━━━━━ Extract ━━━━━

Compute grid¶
We have a small cluster on which you can launch tasks. This grid uses slurm, which is the same system used at the Digital Research Alliance of Canada (formerly Compute Canada). Our resources are much more limited and the system configuration is different. However, the usage is very similar and most of the information on the wiki's task submission page is valid. https://docs.computecanada.ca/wiki/Running_jobs/en
Computing Grid Rules¶
- Don’t run jobs on the slurm machine
- Ensure that you use the right amount of memory for your job
- Ensure that you use the right number of cores required by your job
- Ensure that your jobs can run for at least 10 minutes
- Use the right partition for your work
- optimum for jobs less than 2 days (10 machines)
- optimumlong for jobs less than 7 days (1 machine)
- You should use /scratch for heavy I/O
Server Nodes¶
Here is a brief description of the machines that are available in the compute grid.
- 11 Dell PowerEdge R740 machines
- 512GB of memory
- 2 Intel Xeon Gold 6258R CPU @ 2.70GHz (56 cores total)
Billing¶
In the system, there is a billing of the resources consumed. This billing does not incur any charges to users but is used to determine what each has used and calculate task priority.

━━━━━ Collected material ━━━━━

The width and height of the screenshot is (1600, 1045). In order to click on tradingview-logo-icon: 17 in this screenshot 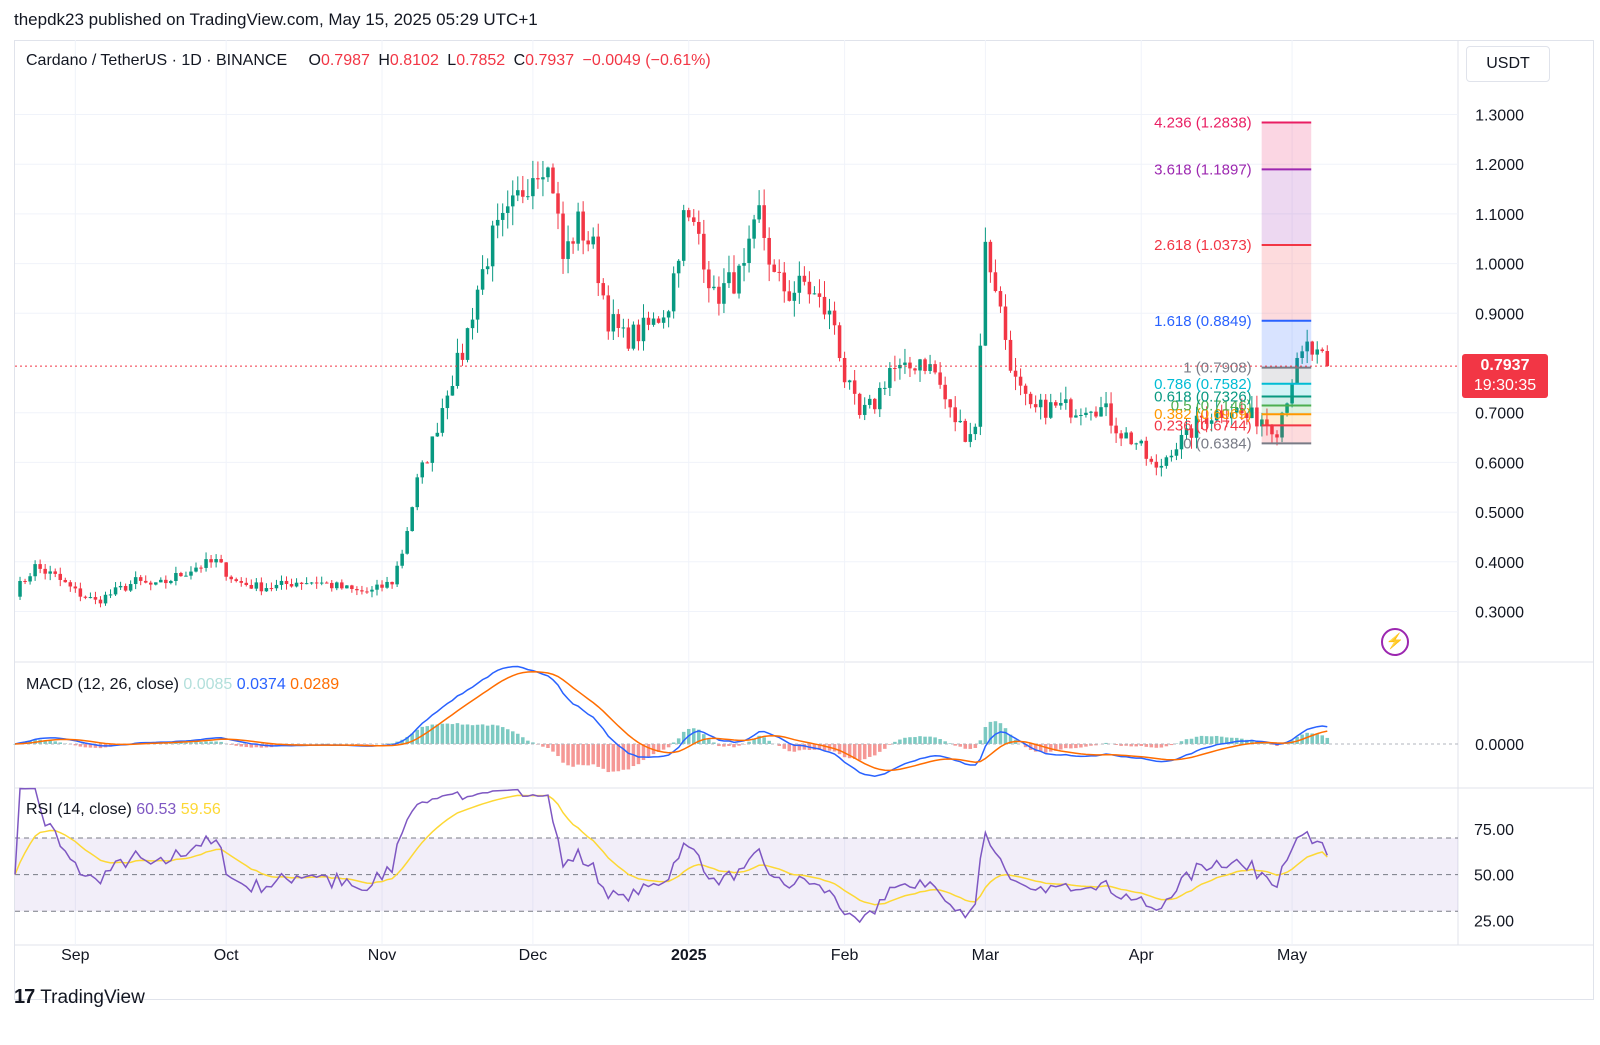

━━━━━

• **Prompt**: Reproduce the compute grid page in full, word for word.

• **Solution to this exercise**:
Compute grid¶
We have a small cluster on which you can launch tasks. This grid uses slurm, which is the same system used at the Digital Research Alliance of Canada (formerly Compute Canada). Our resources are much more limited and the system configuration is different. However, the usage is very similar and most of the information on the wiki's task submission page is valid. https://docs.computecanada.ca/wiki/Running_jobs/en
Computing Grid Rules¶
- Don’t run jobs on the slurm machine
- Ensure that you use the right amount of memory for your job
- Ensure that you use the right number of cores required by your job
- Ensure that your jobs can run for at least 10 minutes
- Use the right partition for your work
- optimum for jobs less than 2 days (10 machines)
- optimumlong for jobs less than 7 days (1 machine)
- You should use /scratch for heavy I/O
Server Nodes¶
Here is a brief description of the machines that are available in the compute grid.
- 11 Dell PowerEdge R740 machines
- 512GB of memory
- 2 Intel Xeon Gold 6258R CPU @ 2.70GHz (56 cores total)
Billing¶
In the system, there is a billing of the resources consumed. This billing does not incur any charges to users but is used to determine what each has used and calculate task priority.